Le 27 septembre dernier, une rencontre publique a eu lieu à Albi avec Pascal Savoldelli, sénateur communiste du Val-de-Marne, à propos de l’emploi dans le Tarn

et dans la région, et tout particulièrement à propos de la Verrerie ouvrière d’Albi, descendante de la célèbre verrerie coopérative de Carmaux défendue par Jaurès.

Cette rencontre s’inscrit dans un travail de longue durée décidé par la section du PCF d’Albi dont l’ambition est de reprendre une activité politique à l’entreprise. La Verrerie d’Albi a été la première ciblée pour son plan de déploiement, compte tenu de son caractère historique, de son ancrage dans la ville, de l’attachement de la population à celle-ci et à son avenir.

Le PCF a d’abord alors engagé des rencontres avec les syndicalistes de l’entreprise. Des rencontres préparatoires ont donné lieu à des échanges importants sur l’avenir très incertain du groupe Verallia, auquel appartient la Verrerie d’Albi. En effet, le groupe a fait l’objet d’un LBO en 2015 et le fonds d’investissement Apollo, devenu actionnaire majoritaire, a l’intention de revendre ses parts rapidement, compte tenu de sa seule ambition : la rentabilité financière. Par ailleurs, on sait déjà que le groupe portugais Ferreira Barbosa serait intéressé par le rachat de Verallia, mais pour en extraire les atouts (dont le savoir-faire) à son service.

Ce qui est en jeu pour les mois et années à venir : l’emploi et l’avenir du groupe en France et en Europe.

La CGT Verre et Céramiques a formulé des propositions pour l’avenir du groupe qui ont eu un écho important dans la presse. De son côté, le PCF d’Albi est de plain-pied dans un débat essentiel, articulant des questions économiques et politiques posées par l’avenir du groupe.

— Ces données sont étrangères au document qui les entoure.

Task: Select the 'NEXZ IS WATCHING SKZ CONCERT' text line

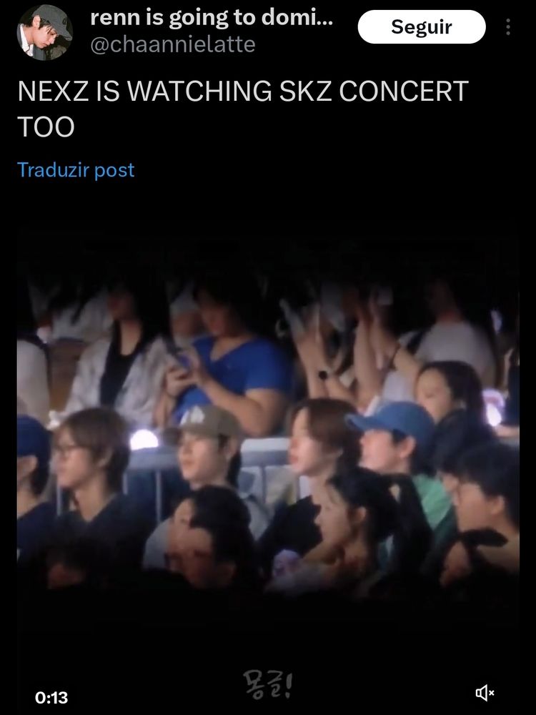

Avec la section économique, une étude rapide est produite qui permet de mettre au jour les mécanismes de ponction des richesses créées par les salariés-es pour les actionnaires du groupe Apollo et pour rembourser la dette générée par le LBO. Elle rend visible clairement le coût du capital. Nous la publions dans ce numéro. L’étude met aussi en évidence l’opacité dans laquelle les conditions de l’achat réalisé au Luxembourg, demeurent, autant pour les salariés-es et leurs élus, que pour les populations et les élus de la nation, malgré la participation de BPI France (Banque publique d’investissements) qui est devenue à ce moment actionnaire à hauteur de 10 %. Enfin, l’étude permet de construire des propositions d’alternatives économiques pour reconquérir un avenir viable du groupe une fois débarrassé de la prédation du fonds Apollo. L’idée est de profiter de ce changement à venir pour imposer un nouveau montage économique possible qui promeuve une nouvelle logique économique.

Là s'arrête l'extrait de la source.